Purpose: The iron chelator Dp44mT is a potent topoisomerase IIα inhibitor with novel anticancer activity. Doxorubicin (Dox), the current front-line therapy for breast cancer, induces a dose-limiting cardiotoxicity, in part through an iron-mediated pathway. We tested the hypothesis that Dp44mT can improve clinical outcomes of treatment with Dox by alleviating cardiotoxicity.
Methods: The general cardiac and renal toxicities induced by Dox were investigated in the presence and absence of Dp44mT. The iron chelating cardioprotectant Dexrazoxane (Drz), which is approved for this indication, was used as a positive control. In vitro studies were carried out with H9c2 rat cardiomyocytes and in vivo studies were performed using spontaneously hypertensive rats.
Results: Testing of the GI(50) profile of Dp44mT in the NCI-60 panel confirmed activity against breast cancer cells. An acute, toxic dose of Dox caused the predicted cellular and cardiac toxicities, such as cell death and DNA damage in vitro and elevated cardiac troponin T levels, tissue damage, and apoptosis in vivo. Dp44mT alone caused insignificant changes in hematological and biochemical indices in rats, indicating that Dp44mT is not significantly cardiotoxic as a single agent. In contrast to Drz, Dp44mT failed to mitigate Dox-induced cardiotoxicity in vivo.

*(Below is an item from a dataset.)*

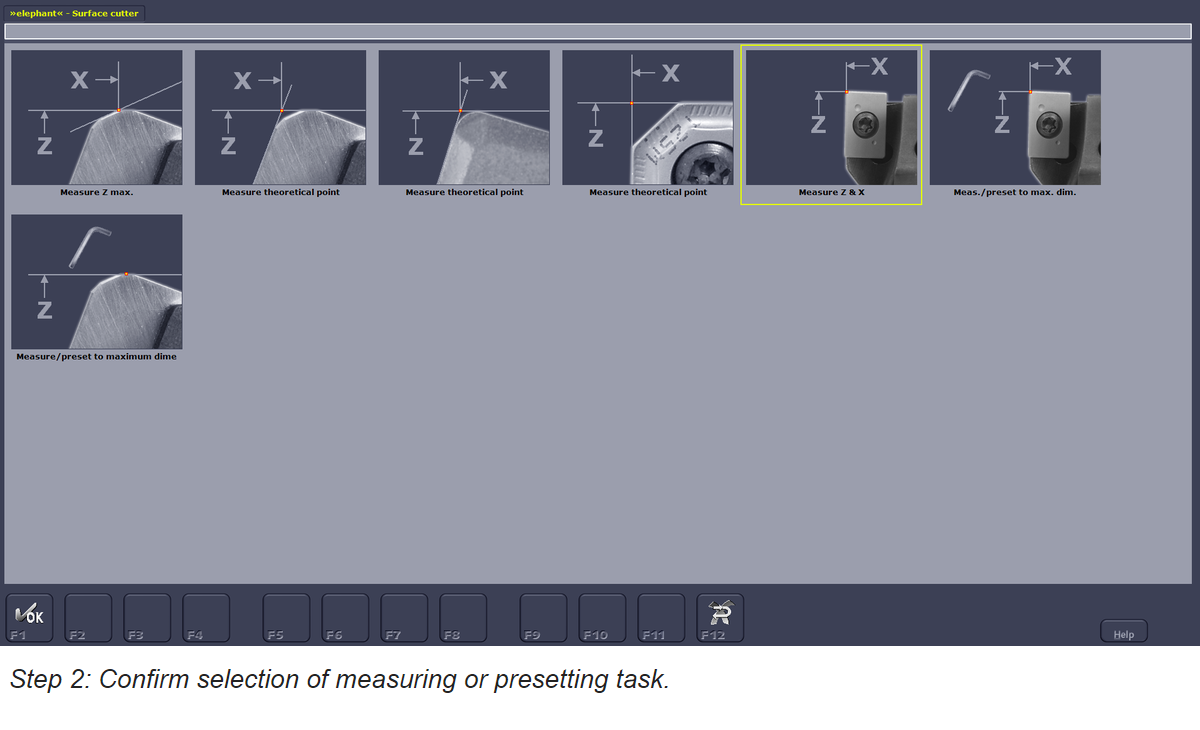Pick "Meas./preset to max. dim." task image

pyautogui.click(x=1015, y=118)
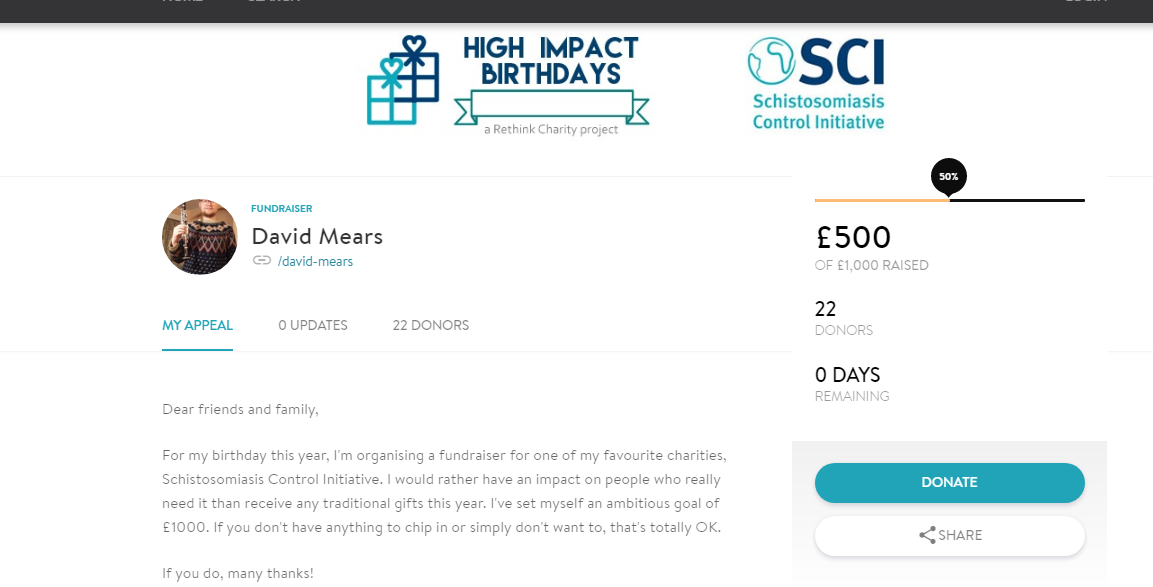Click the gift boxes icon in header
This screenshot has width=1153, height=587.
click(403, 80)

Conclusions: We conclude that although Dp44mT is a potent iron chelator, it is unlikely to be an appropriate cardioprotectant against Dox-induced toxicity. However, it should continue to be evaluated as a potential anticancer agent as it has a novel mechanism for inhibiting the growth of a broad range of malignant cell types while exhibiting very low intrinsic toxicity to healthy tissues.